The Adobe Acrobat PDF format are best for printing, but if you'd like to make changes to the cards, download the Microsoft Word (DOC) versions of Lucky Stiff!, Robbed, What's Wrong, Restoration, Screaming, Test (G), or Test (R).  If you like your version so much that you'd like to make a PDF of it, visit www.pdf995.com and download a free PDF file creator for your Windows PC.  For more tips on printing with Acrobat, please see the Brochures section below.  Note: The 3x5 cards seem to print best with Page Scaling set to "None" (Zoom: 100%); your mileage may vary.  You can print on both sides of the page to make double-sided cards if you find you're handing the same two cards to people.  NOTE: The Lucky Stiff and Restoration cards work well back-to-back, as do the What's Wrong and Robbed cards.  This will also help with the few people that politely fold the cards with the text inside and put them in their pocket.  When they empty their pockets later, they will see text, not a blank piece of folded paper!

My preferred method for dispersion is to leave them in men's bathroom stalls or hand them out personally to people on Friday and Saturday nights in the arts and entertainment district in my city.  Teenagers are a perfect recipient for these cards because 1) they are often open-minded, 2) they haven't circumcised their kids and aren't defensive about the subject, 3) they haven't had kids yet and we need them to have the information, 4) they are the right age to sue their circumcisers, and 5) they are very much interested in the subject of sex.  I've also left cards in the following places: restaurant tables, magazine racks, fast-food restaurant counters, bathroom stalls, ATM's, telephone booths, under windshield wipers, grocery store shelves, Passover displays, inside magazines at doctors' offices, inside pregnancy books at bookstores, in people's hands when appropriate (and even when inappropriate), and many other places.

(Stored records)
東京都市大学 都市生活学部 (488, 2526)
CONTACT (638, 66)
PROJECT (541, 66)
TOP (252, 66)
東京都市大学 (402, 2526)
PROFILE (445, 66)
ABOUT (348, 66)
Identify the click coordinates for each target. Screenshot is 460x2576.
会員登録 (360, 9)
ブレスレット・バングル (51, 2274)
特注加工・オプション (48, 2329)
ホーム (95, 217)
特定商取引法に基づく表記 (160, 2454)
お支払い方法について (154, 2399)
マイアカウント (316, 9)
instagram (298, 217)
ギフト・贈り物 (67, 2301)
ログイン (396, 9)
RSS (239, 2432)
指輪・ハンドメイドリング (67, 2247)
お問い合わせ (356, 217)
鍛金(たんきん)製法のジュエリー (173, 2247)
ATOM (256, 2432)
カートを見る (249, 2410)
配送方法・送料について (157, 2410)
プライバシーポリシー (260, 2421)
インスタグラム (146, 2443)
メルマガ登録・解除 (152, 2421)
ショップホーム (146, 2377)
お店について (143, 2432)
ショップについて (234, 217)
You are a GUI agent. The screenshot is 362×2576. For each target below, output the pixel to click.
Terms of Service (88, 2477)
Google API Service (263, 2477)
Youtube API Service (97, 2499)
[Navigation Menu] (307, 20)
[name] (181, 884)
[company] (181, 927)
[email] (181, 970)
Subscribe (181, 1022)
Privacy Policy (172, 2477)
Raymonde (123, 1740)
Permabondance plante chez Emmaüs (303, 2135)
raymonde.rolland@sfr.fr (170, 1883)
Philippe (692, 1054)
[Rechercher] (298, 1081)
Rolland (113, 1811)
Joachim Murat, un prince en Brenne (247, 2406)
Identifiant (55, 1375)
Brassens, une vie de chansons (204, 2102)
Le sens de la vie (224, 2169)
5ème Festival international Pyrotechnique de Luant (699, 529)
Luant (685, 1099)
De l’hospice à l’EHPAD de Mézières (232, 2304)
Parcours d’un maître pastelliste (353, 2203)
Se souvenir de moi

TASK LIST |
A. In the text on printing and distributing the cards, which cards are said to work well back-to-back with the What's Wrong cards?
B. Continue the text on printing and distributing the cards, starting right after its final sentence.

ANSWERS BY ITEM |
A. The Robbed cards.

B.
One last thing: When handing out cards directly to people, I no longer look at whether people read them or not.  From past experience watching people's reactions in my preferred location (teenagers and 20-somethings in the entertainment district), I know read-rates are 75% or higher.  In other locations with mixed populations read-rates are lower but still reasonable.  Now if I were to tell you that I can hand out cards to 100 people at a cost of one dollar and at least 20 of of those people read the cards (not an unreasonable estimate), you would probably hand out cards all day long.  However, if you handed out those 100 cards and watched as fifty, sixty, or eighty people folded the cards and put them in their pocket, threw them away, or handed them back to you, you might feel dejected.  I've seen an intactivist hand out 100 cards in an evening with great success only to see him get frustrated when a handful of passers-by try to give the cards back or put them in their pockets without reading them.  Bottom line: If limiting the amount of negative feedback helps keep you going and makes you more effective, hand out the cards and walk away.
 

Bumper Stickers

Stickers (one or two) are available free of charge by mail.  Simply send your request to with your name and address.  All we ask in exchange is that you publicly display them, on an automobile if possible.  Additional stickers are available at our cost - or are free if you are affiliated with known intactivists.  Magnetic sticker pads can be purchased if you don't want to apply your sticker directly to a painted surface.  I simply put all my stickers on my rear window so I can easily remove them with a $0.99 Red Devil safety razor blade.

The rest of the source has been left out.